EXERCISE REQUIREMENTS —
[1] According to the piece on ABC's Olympic telecasts, how many hours of coverage did the network broadcast?
[2] Reproduce the rows from the line containing "You are a GUI" through the end of the rows, inclusive, with the requests kept, and shift each coordinate in the answers by adding 16 to it. Leave the pictures out.

[START EXCERPT TO READ]

As soon as the Olympics were over, I tried to recall exactly what I had seen on ABC's two weeks of telecasts. Despite voluminous notes taken while watching virtually every one of the network's 79½ hours of coverage, it was not an easy task. Was that because there had been too much for the viewer to enjoy and remember? Probably not. Could it have been that the telecasts were disjointed, that they were too full of images that drew attention away from the Olympic participants? Probably so, because many of the pictures that first came to mind, on reflection, were the wrong ones.

There was that fellow who kept throwing a 16-pound shot into the back of a pickup truck. There was the Old North Church getting painted for the 40th—or was it the 400th?—time. There was Nadia Comaneci pirouetting on the balance beam. (But where were her Romanian silver medal teammates? You got the impression they had been eaten by the Big Bad Wolf.) There were those men who ran and rowed while eating yogurt. There were spectacular overhead shots of pole vaulting and platform diving. There was Dick Fosbury ordering extra ketchup and no pickle, then biting into an upside-down hamburger. There were interesting profiles of Sprinter Valery Borzov and Gymnast Nikolai Andrianov of the Soviet Union and Weightlifter Valentin Christov of Bulgaria. But the personality who came through strongest was Mr. Ripov of Madison Avenue.

[END EXCERPT TO READ]
[START RECORDS TO USE]

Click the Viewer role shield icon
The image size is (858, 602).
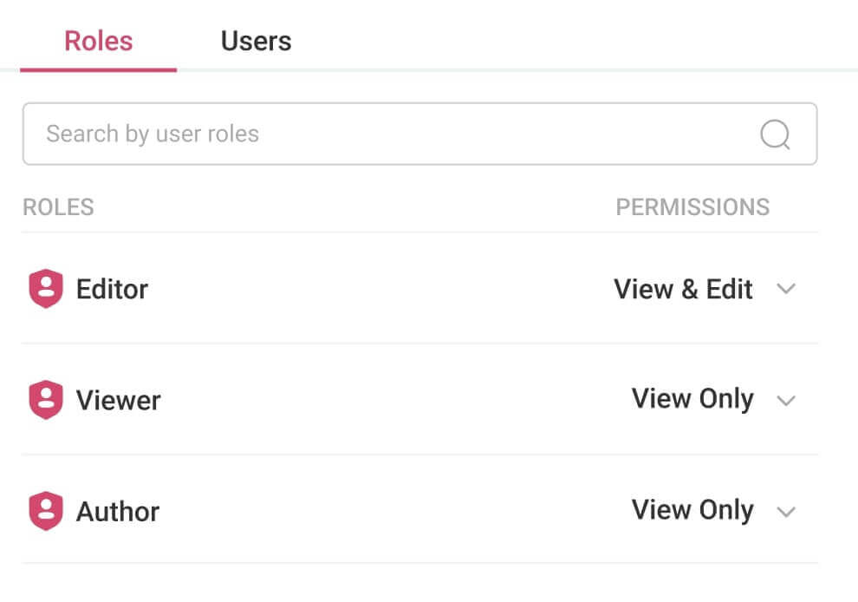click(x=46, y=400)
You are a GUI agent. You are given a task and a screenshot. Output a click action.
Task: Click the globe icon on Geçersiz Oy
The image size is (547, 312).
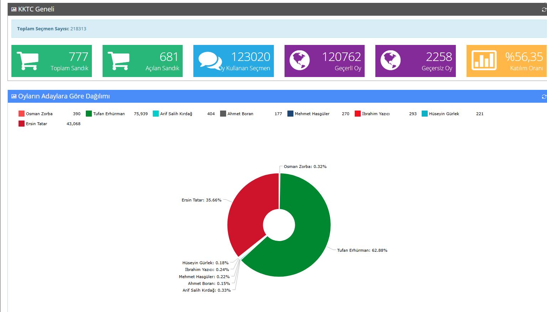coord(390,60)
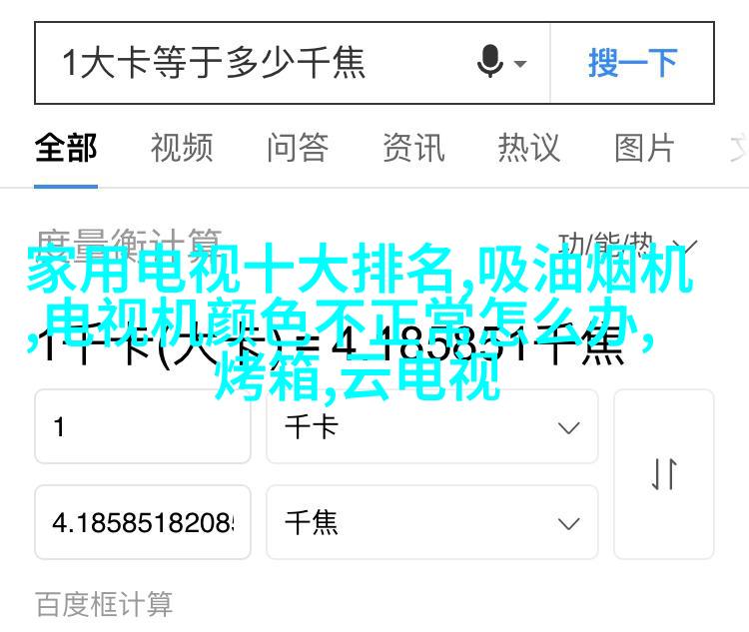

[END RECORDS TO USE]

SOLUTIONS TO THE EXERCISE —
[1] 79½ hours.

[2]
You are a GUI agent. You are given a task and a screenshot. Output a click action.
Task: Click the globe icon on Geçersiz Oy
The image size is (547, 312).
coord(406,76)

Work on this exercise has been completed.